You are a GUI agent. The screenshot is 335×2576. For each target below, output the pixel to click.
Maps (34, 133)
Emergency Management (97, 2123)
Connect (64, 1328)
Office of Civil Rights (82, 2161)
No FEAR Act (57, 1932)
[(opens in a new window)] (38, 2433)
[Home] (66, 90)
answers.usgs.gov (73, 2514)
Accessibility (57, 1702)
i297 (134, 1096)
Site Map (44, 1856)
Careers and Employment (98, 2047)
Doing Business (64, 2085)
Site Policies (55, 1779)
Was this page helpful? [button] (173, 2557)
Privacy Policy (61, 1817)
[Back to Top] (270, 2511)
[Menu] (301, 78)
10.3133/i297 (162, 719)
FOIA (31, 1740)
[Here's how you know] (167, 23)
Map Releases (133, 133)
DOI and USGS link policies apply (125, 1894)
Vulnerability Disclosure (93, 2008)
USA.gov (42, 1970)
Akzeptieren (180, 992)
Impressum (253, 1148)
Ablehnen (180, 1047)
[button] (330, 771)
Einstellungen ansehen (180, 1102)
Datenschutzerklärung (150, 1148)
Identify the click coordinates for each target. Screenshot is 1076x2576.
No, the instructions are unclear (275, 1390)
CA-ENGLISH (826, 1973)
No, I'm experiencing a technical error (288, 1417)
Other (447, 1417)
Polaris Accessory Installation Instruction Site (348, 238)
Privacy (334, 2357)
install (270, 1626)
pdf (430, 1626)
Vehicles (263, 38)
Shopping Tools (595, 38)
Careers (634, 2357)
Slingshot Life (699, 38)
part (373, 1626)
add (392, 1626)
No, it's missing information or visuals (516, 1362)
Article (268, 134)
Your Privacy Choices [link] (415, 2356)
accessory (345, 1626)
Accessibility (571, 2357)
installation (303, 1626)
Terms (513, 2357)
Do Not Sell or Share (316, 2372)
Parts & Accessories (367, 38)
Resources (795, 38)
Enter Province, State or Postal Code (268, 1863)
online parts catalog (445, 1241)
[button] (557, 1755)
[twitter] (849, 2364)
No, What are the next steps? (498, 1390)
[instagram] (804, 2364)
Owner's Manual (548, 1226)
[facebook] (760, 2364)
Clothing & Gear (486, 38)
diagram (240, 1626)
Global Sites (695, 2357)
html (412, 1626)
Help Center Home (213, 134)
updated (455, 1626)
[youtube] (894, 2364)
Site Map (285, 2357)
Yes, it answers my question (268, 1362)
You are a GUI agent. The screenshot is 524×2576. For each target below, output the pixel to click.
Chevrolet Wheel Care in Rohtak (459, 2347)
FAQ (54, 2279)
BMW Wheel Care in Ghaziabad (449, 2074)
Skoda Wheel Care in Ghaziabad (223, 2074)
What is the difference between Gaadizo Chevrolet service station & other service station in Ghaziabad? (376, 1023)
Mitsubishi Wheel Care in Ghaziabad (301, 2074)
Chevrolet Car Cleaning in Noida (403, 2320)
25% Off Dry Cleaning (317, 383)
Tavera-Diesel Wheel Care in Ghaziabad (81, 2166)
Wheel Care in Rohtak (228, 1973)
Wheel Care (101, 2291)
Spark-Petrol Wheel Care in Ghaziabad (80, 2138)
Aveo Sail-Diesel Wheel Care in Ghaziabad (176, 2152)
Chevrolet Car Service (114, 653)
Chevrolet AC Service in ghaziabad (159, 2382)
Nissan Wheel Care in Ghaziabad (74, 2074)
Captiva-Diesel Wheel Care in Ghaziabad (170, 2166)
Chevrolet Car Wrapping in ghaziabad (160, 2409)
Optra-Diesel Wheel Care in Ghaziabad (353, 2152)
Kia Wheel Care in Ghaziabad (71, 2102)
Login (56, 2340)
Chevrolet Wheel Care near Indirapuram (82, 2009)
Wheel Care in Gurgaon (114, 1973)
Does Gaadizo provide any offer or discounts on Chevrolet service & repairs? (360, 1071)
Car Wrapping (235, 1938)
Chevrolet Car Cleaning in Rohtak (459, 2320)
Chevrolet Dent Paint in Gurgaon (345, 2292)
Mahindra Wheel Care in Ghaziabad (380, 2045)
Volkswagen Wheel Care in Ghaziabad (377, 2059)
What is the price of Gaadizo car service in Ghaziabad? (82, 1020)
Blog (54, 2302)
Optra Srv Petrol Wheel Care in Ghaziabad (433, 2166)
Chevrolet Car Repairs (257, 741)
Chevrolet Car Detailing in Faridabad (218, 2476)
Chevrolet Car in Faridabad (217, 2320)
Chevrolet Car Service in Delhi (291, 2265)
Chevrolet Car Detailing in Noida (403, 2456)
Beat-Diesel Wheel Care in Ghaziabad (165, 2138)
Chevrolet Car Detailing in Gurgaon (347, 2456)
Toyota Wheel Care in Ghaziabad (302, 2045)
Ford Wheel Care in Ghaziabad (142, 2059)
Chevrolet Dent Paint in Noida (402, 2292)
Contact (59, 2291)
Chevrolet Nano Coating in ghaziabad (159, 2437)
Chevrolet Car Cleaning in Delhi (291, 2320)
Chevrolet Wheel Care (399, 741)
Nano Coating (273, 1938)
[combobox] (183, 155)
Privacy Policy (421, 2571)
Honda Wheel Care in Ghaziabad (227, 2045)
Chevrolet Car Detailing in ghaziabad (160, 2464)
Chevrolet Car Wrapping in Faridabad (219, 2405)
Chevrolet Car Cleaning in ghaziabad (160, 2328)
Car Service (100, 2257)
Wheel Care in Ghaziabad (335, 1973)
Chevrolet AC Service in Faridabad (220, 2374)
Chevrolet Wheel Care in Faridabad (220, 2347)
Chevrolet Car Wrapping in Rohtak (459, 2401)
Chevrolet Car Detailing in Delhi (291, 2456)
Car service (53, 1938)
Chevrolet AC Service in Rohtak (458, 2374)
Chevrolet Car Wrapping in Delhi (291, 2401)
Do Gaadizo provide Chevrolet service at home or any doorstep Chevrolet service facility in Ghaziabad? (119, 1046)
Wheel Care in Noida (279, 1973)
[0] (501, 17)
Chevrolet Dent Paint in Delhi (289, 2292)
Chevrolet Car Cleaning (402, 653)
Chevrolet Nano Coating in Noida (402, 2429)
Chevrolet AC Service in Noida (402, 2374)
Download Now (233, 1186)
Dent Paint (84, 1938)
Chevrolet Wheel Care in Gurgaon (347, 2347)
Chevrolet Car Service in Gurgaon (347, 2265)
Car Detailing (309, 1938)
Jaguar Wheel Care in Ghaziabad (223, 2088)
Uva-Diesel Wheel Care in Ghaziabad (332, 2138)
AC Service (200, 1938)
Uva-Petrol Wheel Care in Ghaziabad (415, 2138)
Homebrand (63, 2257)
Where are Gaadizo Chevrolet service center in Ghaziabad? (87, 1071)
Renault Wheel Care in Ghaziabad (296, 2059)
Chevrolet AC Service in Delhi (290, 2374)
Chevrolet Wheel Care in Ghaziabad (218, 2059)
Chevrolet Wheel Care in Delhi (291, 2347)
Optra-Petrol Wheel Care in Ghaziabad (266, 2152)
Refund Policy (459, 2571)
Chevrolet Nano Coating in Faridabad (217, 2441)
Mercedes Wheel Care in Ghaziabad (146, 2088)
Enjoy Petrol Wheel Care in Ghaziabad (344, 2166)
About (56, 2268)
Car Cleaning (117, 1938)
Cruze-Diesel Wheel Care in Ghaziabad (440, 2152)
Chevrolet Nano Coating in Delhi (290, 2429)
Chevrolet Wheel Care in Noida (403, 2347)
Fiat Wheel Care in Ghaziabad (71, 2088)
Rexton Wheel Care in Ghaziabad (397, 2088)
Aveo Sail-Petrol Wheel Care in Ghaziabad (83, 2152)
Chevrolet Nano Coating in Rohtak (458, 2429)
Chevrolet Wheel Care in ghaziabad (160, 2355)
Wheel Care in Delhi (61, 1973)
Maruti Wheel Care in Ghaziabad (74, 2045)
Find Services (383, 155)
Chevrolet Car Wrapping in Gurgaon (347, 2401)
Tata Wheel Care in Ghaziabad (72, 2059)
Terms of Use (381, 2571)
----------
- **How to complete this task**: Give back every line of the listing where the word "pixel" shows up.

- **Task response**:
You are a GUI agent. The screenshot is 335×2576. For each target below, output the pixel to click.
You are a GUI agent. The screenshot is 524×2576. For each target below, output the pixel to click.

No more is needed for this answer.